(ESTRATTO DELLA PAGINA):
Esame della proposta di concordato fallimentare e poteri di arresto del procedimento da parte del Giudice delegato

09 Novembre 2012

Nel concordato fallimentare, una volta acquisito il parere del curatore, il giudice delegato conserva il potere di arrestare il procedimento, nell'ipotesi in cui rilevi profili di illegittimità della domanda, senza dover dar corso alla comunicazione della proposta ai creditori.
Massima

Nel concordato fallimentare, una volta acquisito il parere del curatore, il giudice delegato conserva il potere di arrestare il procedimento, nell'ipotesi in cui rilevi profili di illegittimità della domanda, senza dover dar corso alla comunicazione della proposta ai creditori.

Il caso

Nell'ambito di procedimento per concordato fallimentare, il Giudice delegato del Tribunale di Milano rileva ragioni di inammissibilità della relativa proposta sia con riguardo alla tecnica di formazione delle classi, sia alla previsione di soddisfazione dei creditori assistiti da prelazione ipotecaria. Sulla scorta di tali rilievi il Giudice, dopo aver acquisito il parere favorevole del curatore, ravvisa l'inutilità di proseguire negli ulteriori adempimenti prescritti dall'art. 125 l. fall., che precedono la comunicazione della proposta ai creditori ai fini del voto; in particolare, non ritenendo necessaria l'acquisizione del parere del comitato dei creditori per aver constatato la sussistenza di ragioni di inammissibilità della proposta, emette decreto in tal senso, così arrestando il procedimento in itinere.

Le questioni giuridiche e la soluzione

Il decreto in commento offre un'interessante occasione di interpretazione logico-sistematica dell'art. 125 l. fall., nella versione modificata a seguito del D.lgs. n. 241/2007 e della l. n. 69/2009, e di riflessione sui poteri del giudice delegato e del Tribunale con riguardo alla procedura di concordato fallimentare.
In particolare, il primo comma dell'articolo citato prevede che il Giudice delegato richieda al curatore parere in ordine ai presumibili risultati della liquidazione ed alle garanzie offerte; il secondo comma concerne il momento successivo a tale “adempimento preliminare” (come testualmente definito dalla legge) in cui “il giudice delegato acquisito il parere favorevole del comitato dei creditori, valutata la ritualità della proposta, ordina che la stessa, unitamente al parere del curatore e del comitato dei creditori venga comunicata ai creditori (…)”.
Secondo il dettato normativo i passaggi del procedimento di concordato fallimentare, nella fase che va dal deposito della proposta alla comunicazione della stessa ai creditori, sono dunque scanditi dall'acquisizione dei pareri del curatore e del comitato dei creditori nonchè dall'esame del Giudice delegato sulla conformità della proposta alla legge.

(DOMANDA BREVE A):
Rispondi a queste domande sull'estratto dedicato al concordato fallimentare:
(i) Che data porta?
(ii) Di quale tribunale è il Giudice delegato nel caso descritto?
(iii) Quali due provvedimenti hanno modificato l'art. 125 l. fall.?
L'elenco che segue non ha niente a che fare con l'estratto.

(DATI SALVATI):
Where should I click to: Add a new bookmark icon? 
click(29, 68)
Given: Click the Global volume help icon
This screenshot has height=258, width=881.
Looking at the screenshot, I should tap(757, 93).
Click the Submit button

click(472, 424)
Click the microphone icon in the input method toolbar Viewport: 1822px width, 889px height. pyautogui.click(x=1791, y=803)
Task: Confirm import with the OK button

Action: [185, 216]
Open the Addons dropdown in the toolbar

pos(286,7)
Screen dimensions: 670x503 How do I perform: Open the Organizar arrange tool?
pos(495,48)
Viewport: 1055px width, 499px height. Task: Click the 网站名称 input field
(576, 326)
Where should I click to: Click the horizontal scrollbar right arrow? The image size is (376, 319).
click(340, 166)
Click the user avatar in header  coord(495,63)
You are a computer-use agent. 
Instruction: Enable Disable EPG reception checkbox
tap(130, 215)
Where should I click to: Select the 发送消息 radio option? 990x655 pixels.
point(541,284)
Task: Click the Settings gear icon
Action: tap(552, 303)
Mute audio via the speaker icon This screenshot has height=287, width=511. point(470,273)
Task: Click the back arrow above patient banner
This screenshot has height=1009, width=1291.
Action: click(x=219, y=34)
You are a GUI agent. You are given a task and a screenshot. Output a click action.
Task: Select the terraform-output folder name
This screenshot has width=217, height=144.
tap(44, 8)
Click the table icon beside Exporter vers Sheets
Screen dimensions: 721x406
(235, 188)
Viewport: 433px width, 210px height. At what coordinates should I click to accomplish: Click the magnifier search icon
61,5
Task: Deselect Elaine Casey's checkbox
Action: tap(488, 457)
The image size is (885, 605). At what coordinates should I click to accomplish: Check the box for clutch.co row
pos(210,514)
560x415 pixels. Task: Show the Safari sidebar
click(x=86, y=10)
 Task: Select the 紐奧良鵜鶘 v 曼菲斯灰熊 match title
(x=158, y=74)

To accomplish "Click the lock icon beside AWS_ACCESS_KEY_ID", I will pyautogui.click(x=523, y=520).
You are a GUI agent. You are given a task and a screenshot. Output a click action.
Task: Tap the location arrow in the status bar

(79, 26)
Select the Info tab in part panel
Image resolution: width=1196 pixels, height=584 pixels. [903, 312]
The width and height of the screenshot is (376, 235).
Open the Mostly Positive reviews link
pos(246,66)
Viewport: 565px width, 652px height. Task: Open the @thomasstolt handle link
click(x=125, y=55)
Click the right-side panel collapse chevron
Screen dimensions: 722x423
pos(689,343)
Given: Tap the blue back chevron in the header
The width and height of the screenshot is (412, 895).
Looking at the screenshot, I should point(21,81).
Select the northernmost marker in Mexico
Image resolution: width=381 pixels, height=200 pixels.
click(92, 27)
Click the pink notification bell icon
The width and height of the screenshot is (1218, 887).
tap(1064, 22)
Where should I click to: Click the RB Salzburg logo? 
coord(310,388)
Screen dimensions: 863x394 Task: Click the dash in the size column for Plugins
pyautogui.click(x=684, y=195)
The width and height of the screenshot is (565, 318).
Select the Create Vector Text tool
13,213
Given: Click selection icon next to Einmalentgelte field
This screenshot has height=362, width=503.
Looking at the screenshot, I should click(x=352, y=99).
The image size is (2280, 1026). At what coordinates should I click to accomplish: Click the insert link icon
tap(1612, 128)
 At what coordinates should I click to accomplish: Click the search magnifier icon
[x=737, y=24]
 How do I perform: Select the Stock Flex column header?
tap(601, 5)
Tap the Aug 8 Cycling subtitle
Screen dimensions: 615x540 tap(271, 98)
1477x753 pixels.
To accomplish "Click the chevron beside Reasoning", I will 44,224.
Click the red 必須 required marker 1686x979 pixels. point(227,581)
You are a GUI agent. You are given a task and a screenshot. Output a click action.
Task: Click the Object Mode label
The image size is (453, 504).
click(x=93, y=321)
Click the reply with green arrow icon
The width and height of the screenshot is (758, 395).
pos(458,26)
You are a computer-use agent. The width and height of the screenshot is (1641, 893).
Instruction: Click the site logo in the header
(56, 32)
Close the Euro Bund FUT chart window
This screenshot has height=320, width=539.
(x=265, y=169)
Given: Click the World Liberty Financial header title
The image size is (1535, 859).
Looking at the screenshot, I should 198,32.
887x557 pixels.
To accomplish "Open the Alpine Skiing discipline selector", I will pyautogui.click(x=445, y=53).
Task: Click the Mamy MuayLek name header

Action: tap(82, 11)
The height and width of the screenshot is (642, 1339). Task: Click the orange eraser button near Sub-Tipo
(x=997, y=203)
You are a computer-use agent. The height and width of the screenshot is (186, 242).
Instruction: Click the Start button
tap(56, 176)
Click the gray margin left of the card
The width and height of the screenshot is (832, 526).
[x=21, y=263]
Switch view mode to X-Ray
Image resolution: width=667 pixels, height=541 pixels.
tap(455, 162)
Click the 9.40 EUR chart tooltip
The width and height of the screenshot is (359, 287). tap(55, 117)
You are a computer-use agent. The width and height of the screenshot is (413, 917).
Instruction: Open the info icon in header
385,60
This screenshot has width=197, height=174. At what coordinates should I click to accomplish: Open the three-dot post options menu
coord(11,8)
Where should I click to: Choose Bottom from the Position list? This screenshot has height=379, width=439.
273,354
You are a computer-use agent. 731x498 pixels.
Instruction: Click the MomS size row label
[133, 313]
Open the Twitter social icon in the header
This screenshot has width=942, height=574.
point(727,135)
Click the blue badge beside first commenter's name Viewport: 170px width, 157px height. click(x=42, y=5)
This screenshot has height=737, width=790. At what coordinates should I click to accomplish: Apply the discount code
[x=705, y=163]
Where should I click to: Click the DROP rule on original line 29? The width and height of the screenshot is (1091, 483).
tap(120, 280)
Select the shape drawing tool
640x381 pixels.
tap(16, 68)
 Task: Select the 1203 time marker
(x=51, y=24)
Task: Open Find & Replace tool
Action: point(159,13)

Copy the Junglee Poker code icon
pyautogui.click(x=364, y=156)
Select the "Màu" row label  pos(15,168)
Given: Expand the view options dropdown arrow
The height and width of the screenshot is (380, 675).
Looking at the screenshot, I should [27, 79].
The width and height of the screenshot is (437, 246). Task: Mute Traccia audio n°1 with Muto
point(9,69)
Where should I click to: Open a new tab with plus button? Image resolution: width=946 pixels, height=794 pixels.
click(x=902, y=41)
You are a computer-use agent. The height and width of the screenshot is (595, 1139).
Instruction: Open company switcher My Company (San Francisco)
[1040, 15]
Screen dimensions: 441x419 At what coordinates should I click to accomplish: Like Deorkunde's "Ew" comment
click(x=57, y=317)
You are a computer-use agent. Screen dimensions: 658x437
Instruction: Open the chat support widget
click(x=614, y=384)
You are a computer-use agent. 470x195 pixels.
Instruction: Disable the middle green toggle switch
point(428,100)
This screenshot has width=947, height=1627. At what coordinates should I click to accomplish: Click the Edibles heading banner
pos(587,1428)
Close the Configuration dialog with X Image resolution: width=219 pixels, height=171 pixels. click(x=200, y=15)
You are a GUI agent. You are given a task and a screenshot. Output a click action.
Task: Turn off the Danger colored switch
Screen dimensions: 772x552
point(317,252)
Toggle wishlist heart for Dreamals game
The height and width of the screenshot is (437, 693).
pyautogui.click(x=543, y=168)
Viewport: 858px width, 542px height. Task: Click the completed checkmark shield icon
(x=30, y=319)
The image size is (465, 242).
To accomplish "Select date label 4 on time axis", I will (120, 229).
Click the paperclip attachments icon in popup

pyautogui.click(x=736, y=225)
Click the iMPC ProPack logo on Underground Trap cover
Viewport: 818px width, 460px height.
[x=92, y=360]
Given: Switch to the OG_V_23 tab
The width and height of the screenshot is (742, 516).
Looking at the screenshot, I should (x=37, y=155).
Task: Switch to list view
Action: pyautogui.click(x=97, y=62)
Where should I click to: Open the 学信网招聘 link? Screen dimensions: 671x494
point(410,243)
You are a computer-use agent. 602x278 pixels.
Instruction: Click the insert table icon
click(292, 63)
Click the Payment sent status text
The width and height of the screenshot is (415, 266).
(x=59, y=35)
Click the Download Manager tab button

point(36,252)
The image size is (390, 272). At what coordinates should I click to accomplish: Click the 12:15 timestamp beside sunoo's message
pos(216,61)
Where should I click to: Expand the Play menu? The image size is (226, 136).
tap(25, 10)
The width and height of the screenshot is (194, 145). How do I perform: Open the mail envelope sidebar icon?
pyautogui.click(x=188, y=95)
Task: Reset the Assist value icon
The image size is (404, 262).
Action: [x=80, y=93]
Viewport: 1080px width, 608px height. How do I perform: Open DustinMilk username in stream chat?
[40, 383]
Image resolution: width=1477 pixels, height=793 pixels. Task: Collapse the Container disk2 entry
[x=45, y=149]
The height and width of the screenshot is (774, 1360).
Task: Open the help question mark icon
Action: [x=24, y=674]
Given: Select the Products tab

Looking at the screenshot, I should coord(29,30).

(DOMANDA BREVE B): Ripeti senza cambiare nulla le righe dell'elenco, dalla prima fino a quella che contiene "click(472, 424)", compresa.

(RISPOSTA GIUSTA A):
(i) 09 Novembre 2012
(ii) Tribunale di Milano
(iii) D.lgs. n. 241/2007 e l. n. 69/2009

(RISPOSTA GIUSTA B):
Where should I click to: Add a new bookmark icon? 
click(29, 68)
Given: Click the Global volume help icon
This screenshot has height=258, width=881.
Looking at the screenshot, I should tap(757, 93).
Click the Submit button

click(472, 424)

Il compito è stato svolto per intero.